Dat staat in een uitspraak op Rechtspraak.nl.
Een Limburgs echtpaar spande een zaak aan over het afschaffen van de zogenoemde 'aanrechtsubsidie'. De vrouw heeft geen inkomen en het echtpaar stelt dat de heffingskorting in de inkomstenbelasting voorziet in een bestaansminimum.
Belasten van het bestaansminimum zou volgens hen onder meer in strijd zijn met het Europees Verdrag tot bescherming van de Rechten van de Mens. De rechter is het daar niet mee eens.
De 'aanrechtsubsidie' heet officieel de 'overdraagbare algemene heffingskorting voor de minstverdienende partner' en deze wordt geleidelijk afgeschaft. Daar zijn christelijke partijen zoals het CDA en de SGP het niet mee eens. Zij betoogden vorig jaar dat gezinnen met één kostwinner onevenredig zwaar worden geraakt door de afbouw van deze subsidie.

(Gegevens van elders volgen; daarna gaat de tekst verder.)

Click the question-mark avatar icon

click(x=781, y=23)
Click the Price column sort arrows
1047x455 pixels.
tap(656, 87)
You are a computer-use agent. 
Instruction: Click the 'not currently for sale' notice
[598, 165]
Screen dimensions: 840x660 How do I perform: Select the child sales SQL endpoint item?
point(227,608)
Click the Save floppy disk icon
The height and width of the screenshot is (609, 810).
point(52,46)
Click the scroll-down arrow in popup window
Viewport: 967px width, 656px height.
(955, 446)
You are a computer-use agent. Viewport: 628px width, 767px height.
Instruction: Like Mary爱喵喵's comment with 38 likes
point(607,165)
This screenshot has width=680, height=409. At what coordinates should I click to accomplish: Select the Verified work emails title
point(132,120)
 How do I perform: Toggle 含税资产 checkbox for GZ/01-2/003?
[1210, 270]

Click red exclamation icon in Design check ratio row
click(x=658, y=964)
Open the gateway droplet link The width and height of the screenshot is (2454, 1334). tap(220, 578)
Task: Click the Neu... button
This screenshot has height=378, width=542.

Vóór 2009 kon de partner die het minste salaris verdient de algemene heffingskorting volledig uitbetaald krijgen, zolang inkomstenbelasting voor de fiscale partners niet negatief uitviel.
Het vierde kabinet-Balkenende besloot de korting geleidelijk af te bouwen voor wie na 1962 is geboren. Daarmee wilde het kabinet arbeidsdeelname stimuleren.